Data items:
══════
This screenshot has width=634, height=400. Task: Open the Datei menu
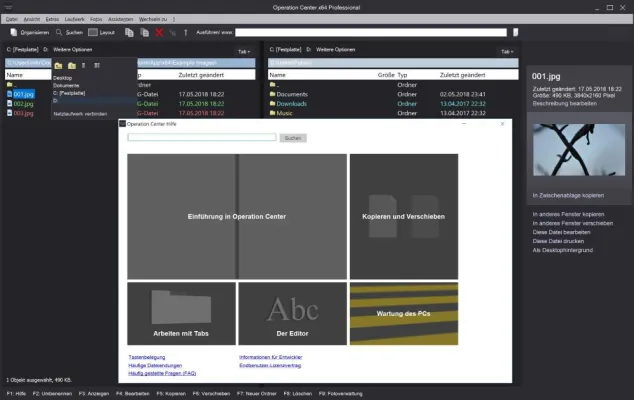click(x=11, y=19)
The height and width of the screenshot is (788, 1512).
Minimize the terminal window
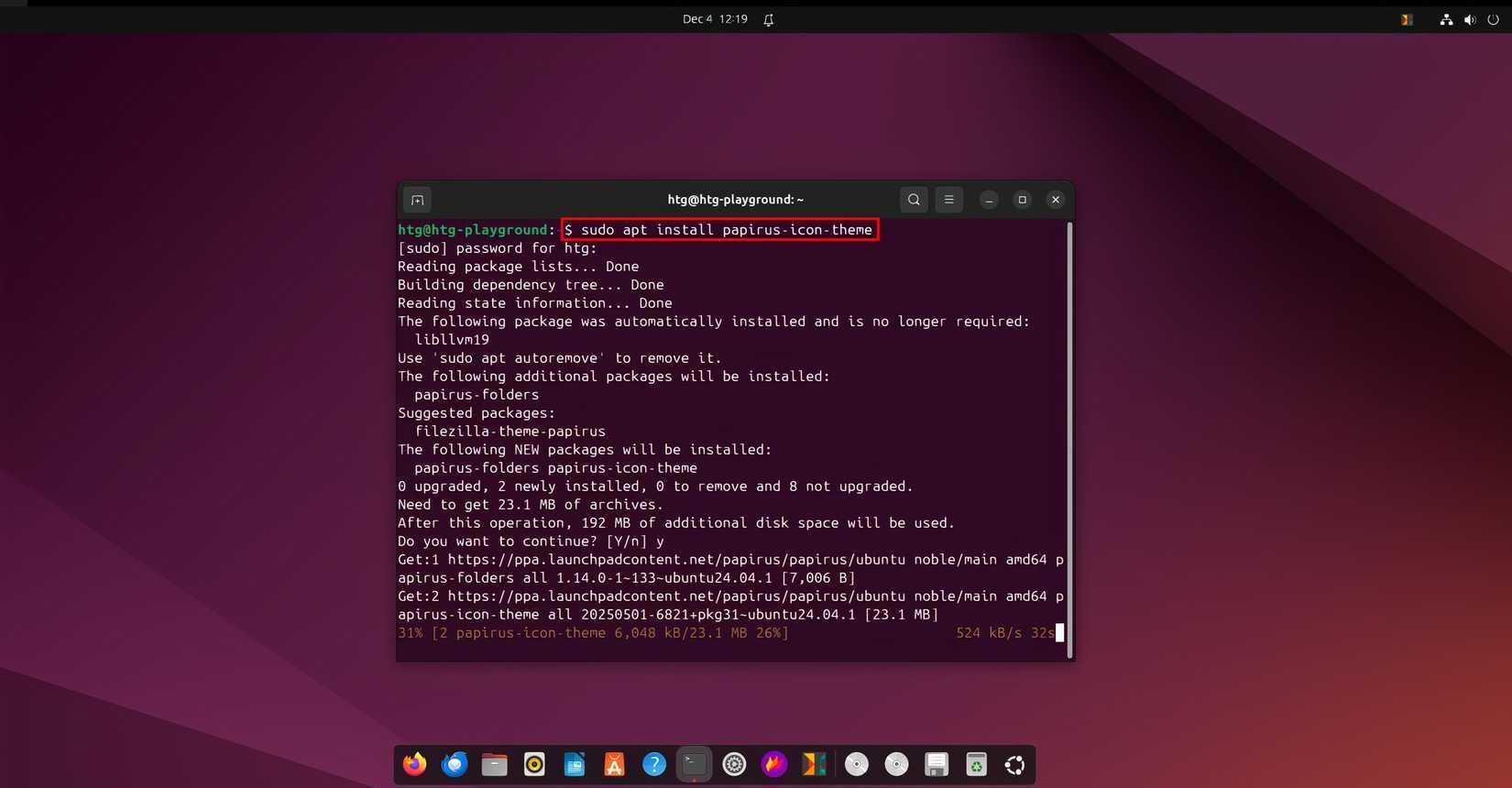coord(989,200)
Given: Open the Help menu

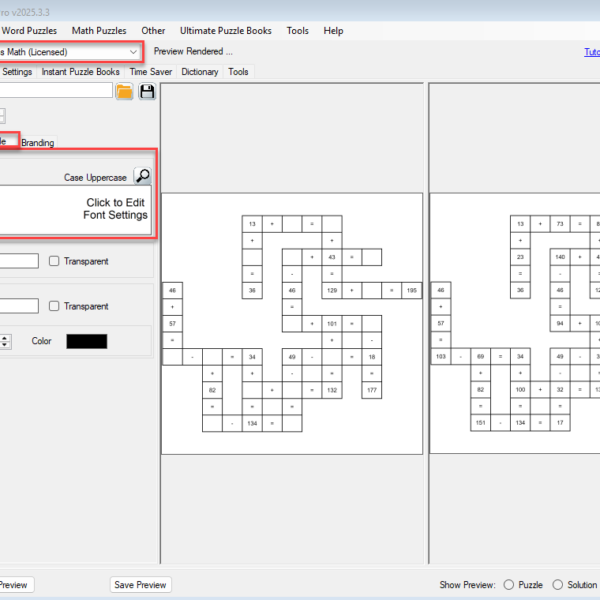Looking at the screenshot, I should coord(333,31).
══════
All of the entries, apart from the pictures, must be returned exactly.

This screenshot has width=634, height=400. Task: Open the Datei menu
click(x=11, y=19)
The height and width of the screenshot is (788, 1512).
Minimize the terminal window
coord(989,200)
Given: Open the Help menu

Looking at the screenshot, I should coord(333,31).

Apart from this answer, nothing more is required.